The nightmare started the same way it had since David was a small child.
He woke up in his little boy bedroom in the middle of the night. He didn't know what had woken him up, but now that he was up, he wanted a juice box and maybe to pee.
His small feet hit the carpeting as he shoved the covers back into a pile on the bed. He crossed his room without incident, avoiding the cheap toys which were scattered all over the bedroom floor. His door opened with a low creak and he headed down the short hallway to the living room.
The blonde haired woman was waiting for him, just as she had been in every nightmare he'd ever had. She was laying silently on the purple carpeting next to the front door. Her thick hair was matted black with clotted blood. The skin on her face had been split open. Her nasal cavity was exposed to the open air. Her teeth were laying on the carpeting beside her.
David reached down to touch her and her eyes flew open. Her right hand clawed out, grasping for him. She grabbed the fabric of his pajama pants as he tried to run away. He stared down at her, expecting to see the bloodshot, blown out pupils he'd always seen.
Except this time her eyes were large, liquid and brown. Her hair shifted from bleach blonde to dark chocolate. Her dead skin's pallor darkened to tan.
Gasping and terrified, David reached down to pry her hand from his pant leg. Her long fingers had changed too. Now they were short, brown and wide with teal and silver nails. She yanked him to the ground and began to claw at him. She pulled herself across his body, her ruined face above his. Blood rained down from her injuries, coursing down his face and neck.
David screamed.
He was still screaming when he bolted upright on the couch. His heart felt like it was going to explode inside his chest. He gasped for air, curling into a tight ball so that his chin could rest on his knees.
The same old nightmare with a new twist.
The same old nightmare except the blonde woman had turned into Ian's dead girl.
David closed his eyes and bit his lip so hard that blood filled his mouth. The taste of the blood was the only thing that had ever succeeded at making the terror fade. The blood was real. The blonde woman was not.

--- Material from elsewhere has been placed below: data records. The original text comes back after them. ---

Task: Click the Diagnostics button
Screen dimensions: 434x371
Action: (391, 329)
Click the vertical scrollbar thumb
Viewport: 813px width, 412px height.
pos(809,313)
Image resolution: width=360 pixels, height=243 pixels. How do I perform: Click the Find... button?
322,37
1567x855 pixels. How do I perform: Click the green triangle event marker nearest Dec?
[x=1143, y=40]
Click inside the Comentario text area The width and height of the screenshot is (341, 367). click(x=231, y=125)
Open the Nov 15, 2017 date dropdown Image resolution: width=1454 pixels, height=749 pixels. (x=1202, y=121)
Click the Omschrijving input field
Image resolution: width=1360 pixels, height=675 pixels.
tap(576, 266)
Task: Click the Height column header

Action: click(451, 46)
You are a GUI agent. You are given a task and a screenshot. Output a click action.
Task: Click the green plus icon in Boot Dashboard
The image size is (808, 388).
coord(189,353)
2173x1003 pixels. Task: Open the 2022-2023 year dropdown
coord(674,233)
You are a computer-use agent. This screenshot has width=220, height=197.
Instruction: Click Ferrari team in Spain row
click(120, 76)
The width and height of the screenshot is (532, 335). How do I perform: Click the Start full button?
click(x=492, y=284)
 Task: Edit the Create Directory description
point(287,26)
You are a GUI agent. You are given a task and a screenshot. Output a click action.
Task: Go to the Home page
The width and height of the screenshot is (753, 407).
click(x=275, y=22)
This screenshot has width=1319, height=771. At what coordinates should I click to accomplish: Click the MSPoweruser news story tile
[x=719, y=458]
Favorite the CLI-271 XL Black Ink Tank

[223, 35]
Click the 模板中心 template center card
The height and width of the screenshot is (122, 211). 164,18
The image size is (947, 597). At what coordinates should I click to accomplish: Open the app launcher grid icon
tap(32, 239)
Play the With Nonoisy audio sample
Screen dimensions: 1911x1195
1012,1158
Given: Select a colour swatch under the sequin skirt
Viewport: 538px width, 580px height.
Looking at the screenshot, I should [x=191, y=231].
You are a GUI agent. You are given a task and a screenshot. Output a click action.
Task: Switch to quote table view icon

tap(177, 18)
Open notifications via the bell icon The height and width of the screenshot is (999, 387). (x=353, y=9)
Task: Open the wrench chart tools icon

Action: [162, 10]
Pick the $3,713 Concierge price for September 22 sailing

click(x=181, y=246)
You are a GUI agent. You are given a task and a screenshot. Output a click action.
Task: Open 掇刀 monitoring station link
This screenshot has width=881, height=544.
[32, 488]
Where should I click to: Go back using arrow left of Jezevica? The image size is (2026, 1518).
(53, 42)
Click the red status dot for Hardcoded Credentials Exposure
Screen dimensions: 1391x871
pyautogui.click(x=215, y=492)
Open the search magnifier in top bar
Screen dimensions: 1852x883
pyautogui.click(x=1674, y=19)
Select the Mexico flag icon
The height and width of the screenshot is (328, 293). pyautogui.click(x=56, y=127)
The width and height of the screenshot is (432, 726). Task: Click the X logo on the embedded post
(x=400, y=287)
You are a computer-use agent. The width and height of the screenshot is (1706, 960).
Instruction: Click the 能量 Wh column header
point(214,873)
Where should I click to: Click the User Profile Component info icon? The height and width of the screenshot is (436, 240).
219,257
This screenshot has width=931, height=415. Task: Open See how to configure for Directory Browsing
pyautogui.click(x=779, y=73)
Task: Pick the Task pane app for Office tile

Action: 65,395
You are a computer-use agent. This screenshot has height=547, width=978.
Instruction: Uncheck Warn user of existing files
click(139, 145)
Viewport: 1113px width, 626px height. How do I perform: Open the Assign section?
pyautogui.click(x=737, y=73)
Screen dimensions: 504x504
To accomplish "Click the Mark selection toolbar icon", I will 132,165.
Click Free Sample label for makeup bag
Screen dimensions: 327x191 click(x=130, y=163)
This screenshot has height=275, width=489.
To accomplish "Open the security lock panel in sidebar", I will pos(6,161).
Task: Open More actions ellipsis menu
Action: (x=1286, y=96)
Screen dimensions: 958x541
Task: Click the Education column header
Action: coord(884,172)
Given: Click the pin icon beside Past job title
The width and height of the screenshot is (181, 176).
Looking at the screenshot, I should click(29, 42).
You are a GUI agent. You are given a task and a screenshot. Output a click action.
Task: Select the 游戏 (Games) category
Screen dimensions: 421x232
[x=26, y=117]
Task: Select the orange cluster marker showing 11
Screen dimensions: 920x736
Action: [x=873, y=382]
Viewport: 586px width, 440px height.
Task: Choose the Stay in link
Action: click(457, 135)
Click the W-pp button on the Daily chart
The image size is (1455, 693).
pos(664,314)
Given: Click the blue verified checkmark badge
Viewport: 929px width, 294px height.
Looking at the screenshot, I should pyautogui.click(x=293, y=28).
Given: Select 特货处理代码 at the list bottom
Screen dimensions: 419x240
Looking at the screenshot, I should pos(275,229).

Cal's parents had paid for hundreds of hours of therapy in an effort to convince David's subconscious mind that the blonde woman was not, and had never been, real. The therapy seemed to have worked. He hadn't seen the blonde woman in his dreams in nearly a year.
He hadn't woken up screaming in nearly a year.
David forced his eyes open. He found they immediately went to the floor right inside the front door. He didn't ever remember having purple carpeting in this trailer, but every other detail of the dream matched his father's living room.
Everything, from the pale checkerboard wallpaper to the dusty clock hanging on the wall, had been real. The dead girl had been real. Out of place, most assuredly, but real.
Suddenly David felt like the walls on the trailer were closing in on him. There wasn't enough air in the room for him to breath.
David stood up so fast that he stumbled. He practically ran down the hallway to the very same bedroom where his nightmare always started off. A duffle bag was sitting in the far corner of the room. He'd never unpacked it when he'd come back to live with his father last month.
He snatched the bag off the ground and threw it over his shoulder. He grabbed his familiar black and red quilt off the bed as well. He wasn't about to leave it behind when he wasn't coming back.
And he wasn't coming back.
Screw waiting for Sunday and worrying about whether or not Pappy was going to say he'd told him so. David was going home.